On Friday, I was stopped again for directions by an elderly Filipino couple from the San Fernando Valley. “Please, where is the new big thing opening?” the husband asked in halting English. I pointed over his head to the complex’s towering replica of the Babylonian Gates from D.W. Griffith’s Intolerance. “That’s it there,” I said. “Just head toward the arch. Have you been to Hollywood before?” “No, this is our first time,” said the wife, as she and her husband turned eagerly toward their destination. Yes, as Rob Reiner, Anjelica Huston, TrizecHahn executive Lee Wagner, Police Chief Bernard Parks and Fire Chief William Bamattre each declared from the podium earlier in the morning with mercilessly optimistic rhetoric, things are looking up for the neighborhood.
When the speeches were over just after 10 a.m., a chorus line of men and women wearing tuxedos (the women in tights) flanked a red carpet as the dignitaries and celebrities made their way off the stage toward the Kodak Theater, the new permanent home of the Academy Awards. Suddenly, American flags were everywhere. They waved on temporary video monitors and in the hands of the chorus line. Air cannons fired blasts of red, white and รข blue paper stars and red and gold streamers over the street. The loudspeakers blared “There’s No Business Like Show Business,” and an LAPD helicopter circled overhead.
September 11 and its ongoing aftermath were evoked repeatedly throughout the ceremony, sometimes eloquently, sometimes less so. After pledging to keep the streets of Hollywood safe, Parks told the crowd, “Particularly after September 11, [Hollywood & Highland] brings back uncomplicated pleasure — just to stroll through a neighborhood.” Fire Chief Bamattre added, “The only fear we feel today is what Judy Garland described as ‘Lions and tigers and bears, oh boy.’” Oh my.
In all, the festivities were a let’s-go-on-with-the-show extravaganza, underpinned by the unspoken credo that now, more than ever, it’s our patriotic duty to shop. Still, while standing beneath the massive white elephants (themselves a spectacular tempting of fate), which reign above the mall’s central panopticon, the Babylon Court, and its warren of shops, it was hard to shake the impression that at a time when we should be turning our attention to the world, TrizecHahn has just opened the mother of all distractions. Of course, it’s easy to be cynical when you’re covered in confetti.

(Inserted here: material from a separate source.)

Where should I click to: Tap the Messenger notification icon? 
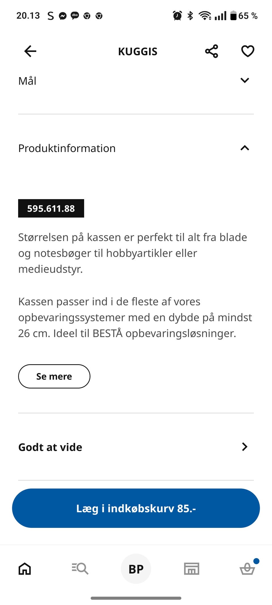(63, 16)

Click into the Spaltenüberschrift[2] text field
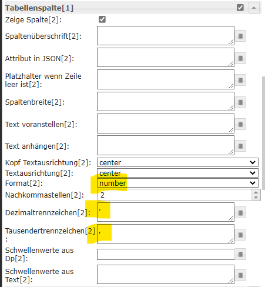tap(166, 36)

For Jacqueline and B.G. Beane, Hollywood & Highland was exactly what they’d hoped it would be. Native Angelenos and Hollywood residents since 1985, the couple arrived in the morning (Jacqueline took off work) just as the complex opened to the public and the UCLA marching band ran through its set at the foot of the mall’s Grand Staircase. They made their rounds of the facility, and by noon they had staked out a cozy spot on the fourth-floor walkway overlooking the Babylon Court in time to watch the crowds and the In Stylefashion show below. “Look at that view,” said B.G., a saxophone player who used to sell newspapers on the boulevard as a kid in the 1950s. “You can’t beat that.”
“This spot has brought a lot of class back to the neighborhood,” Jacqueline said. “It’s like a movie set.”

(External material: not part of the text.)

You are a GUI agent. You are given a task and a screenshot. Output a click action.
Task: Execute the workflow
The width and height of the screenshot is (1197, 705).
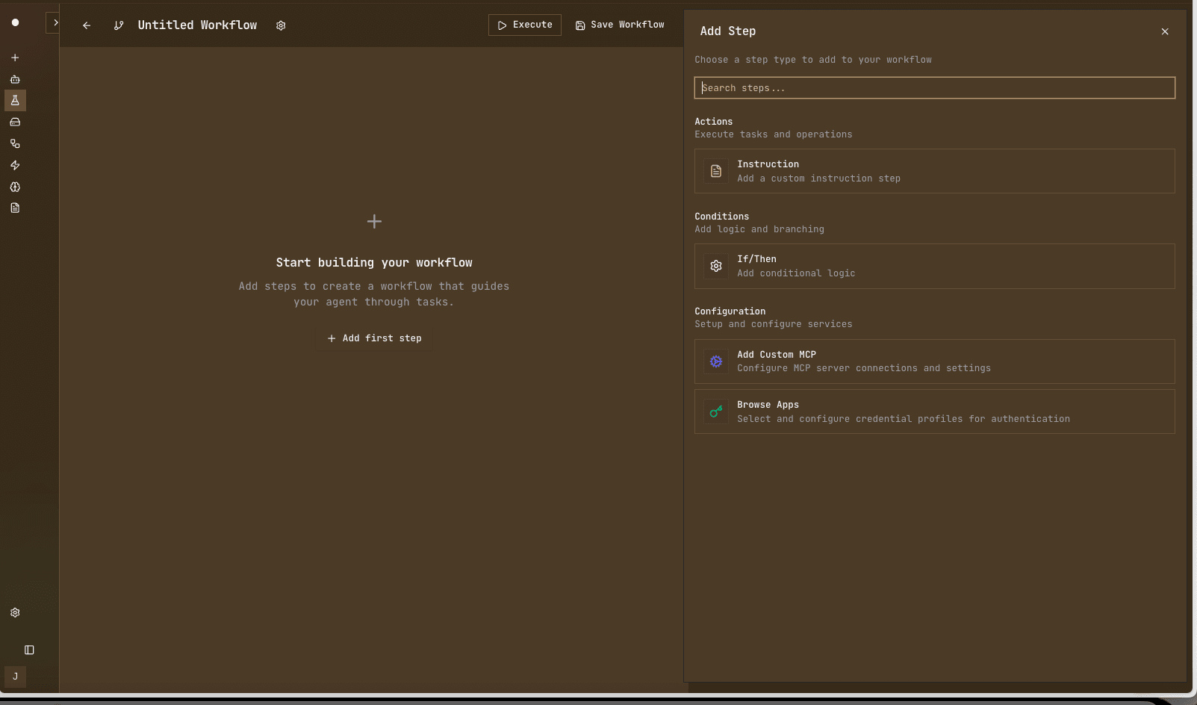[x=525, y=25]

“It’s nice that we could walk out of the house and, after a few blocks, be here,” B.G. added. “Hollywood is our place.”
Hours later, as the sun set against the alabaster elephants and the palm trees along the Grand Staircase, B.G. and Jacqueline were still there, poring over the mall’s glossy directory, checking out upcoming events at the Kodak Theater, talking, people watching and making plans to stake out another good spot for the Hollywood Christmas Parade.